What you will do:
Only the lines from the one containing "This screenshot has width=1389, height=868." to the end of the entries should be written out, each exactly as it stands, both ends included.

Supplied data:
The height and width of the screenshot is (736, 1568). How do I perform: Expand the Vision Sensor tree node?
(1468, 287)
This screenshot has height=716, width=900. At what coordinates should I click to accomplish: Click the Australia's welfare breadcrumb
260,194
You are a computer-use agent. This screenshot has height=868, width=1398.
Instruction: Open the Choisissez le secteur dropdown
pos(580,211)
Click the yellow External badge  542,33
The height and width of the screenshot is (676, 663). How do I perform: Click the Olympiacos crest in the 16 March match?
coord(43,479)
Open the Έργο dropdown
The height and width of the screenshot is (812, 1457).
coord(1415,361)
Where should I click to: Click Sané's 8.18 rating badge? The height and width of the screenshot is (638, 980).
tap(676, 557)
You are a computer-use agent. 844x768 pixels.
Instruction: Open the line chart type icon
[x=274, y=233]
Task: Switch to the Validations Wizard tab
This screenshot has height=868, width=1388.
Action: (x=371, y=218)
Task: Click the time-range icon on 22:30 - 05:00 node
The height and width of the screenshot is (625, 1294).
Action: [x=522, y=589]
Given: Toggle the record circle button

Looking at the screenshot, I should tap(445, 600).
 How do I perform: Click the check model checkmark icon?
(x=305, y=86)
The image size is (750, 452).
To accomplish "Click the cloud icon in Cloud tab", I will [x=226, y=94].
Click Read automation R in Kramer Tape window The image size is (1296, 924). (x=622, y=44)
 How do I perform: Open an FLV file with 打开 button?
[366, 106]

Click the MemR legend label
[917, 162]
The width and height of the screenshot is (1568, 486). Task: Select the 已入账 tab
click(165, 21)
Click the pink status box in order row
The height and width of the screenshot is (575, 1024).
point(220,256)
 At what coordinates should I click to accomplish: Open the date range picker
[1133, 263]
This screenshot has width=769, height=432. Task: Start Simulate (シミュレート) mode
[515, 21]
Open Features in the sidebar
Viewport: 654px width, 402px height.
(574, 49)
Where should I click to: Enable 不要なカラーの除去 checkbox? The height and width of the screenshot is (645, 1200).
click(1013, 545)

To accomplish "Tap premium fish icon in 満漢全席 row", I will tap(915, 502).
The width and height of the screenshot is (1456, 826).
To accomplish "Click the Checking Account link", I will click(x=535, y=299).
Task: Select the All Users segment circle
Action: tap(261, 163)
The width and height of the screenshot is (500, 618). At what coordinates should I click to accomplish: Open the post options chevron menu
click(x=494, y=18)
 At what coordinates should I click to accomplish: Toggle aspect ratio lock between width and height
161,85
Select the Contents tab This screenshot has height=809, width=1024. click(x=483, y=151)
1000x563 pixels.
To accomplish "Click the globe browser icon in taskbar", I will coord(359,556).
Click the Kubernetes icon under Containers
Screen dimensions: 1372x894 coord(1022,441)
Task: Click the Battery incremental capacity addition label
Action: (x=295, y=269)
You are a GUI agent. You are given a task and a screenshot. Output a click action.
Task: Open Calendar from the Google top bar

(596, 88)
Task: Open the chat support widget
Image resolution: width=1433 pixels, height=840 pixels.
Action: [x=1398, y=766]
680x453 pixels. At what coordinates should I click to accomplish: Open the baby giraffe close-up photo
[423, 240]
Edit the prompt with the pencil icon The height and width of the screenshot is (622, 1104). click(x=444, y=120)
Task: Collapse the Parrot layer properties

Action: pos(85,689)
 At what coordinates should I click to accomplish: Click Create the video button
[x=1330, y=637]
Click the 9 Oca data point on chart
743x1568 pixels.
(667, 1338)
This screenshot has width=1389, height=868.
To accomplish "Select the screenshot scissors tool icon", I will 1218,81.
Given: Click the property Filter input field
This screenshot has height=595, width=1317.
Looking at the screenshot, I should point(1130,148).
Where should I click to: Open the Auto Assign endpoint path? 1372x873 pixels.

Exercise output:
This screenshot has width=1389, height=868.
To accomplish "Select the screenshot scissors tool icon", I will 1218,81.
Given: Click the property Filter input field
This screenshot has height=595, width=1317.
Looking at the screenshot, I should point(1130,148).
Where should I click to: Open the Auto Assign endpoint path? 1372x873 pixels.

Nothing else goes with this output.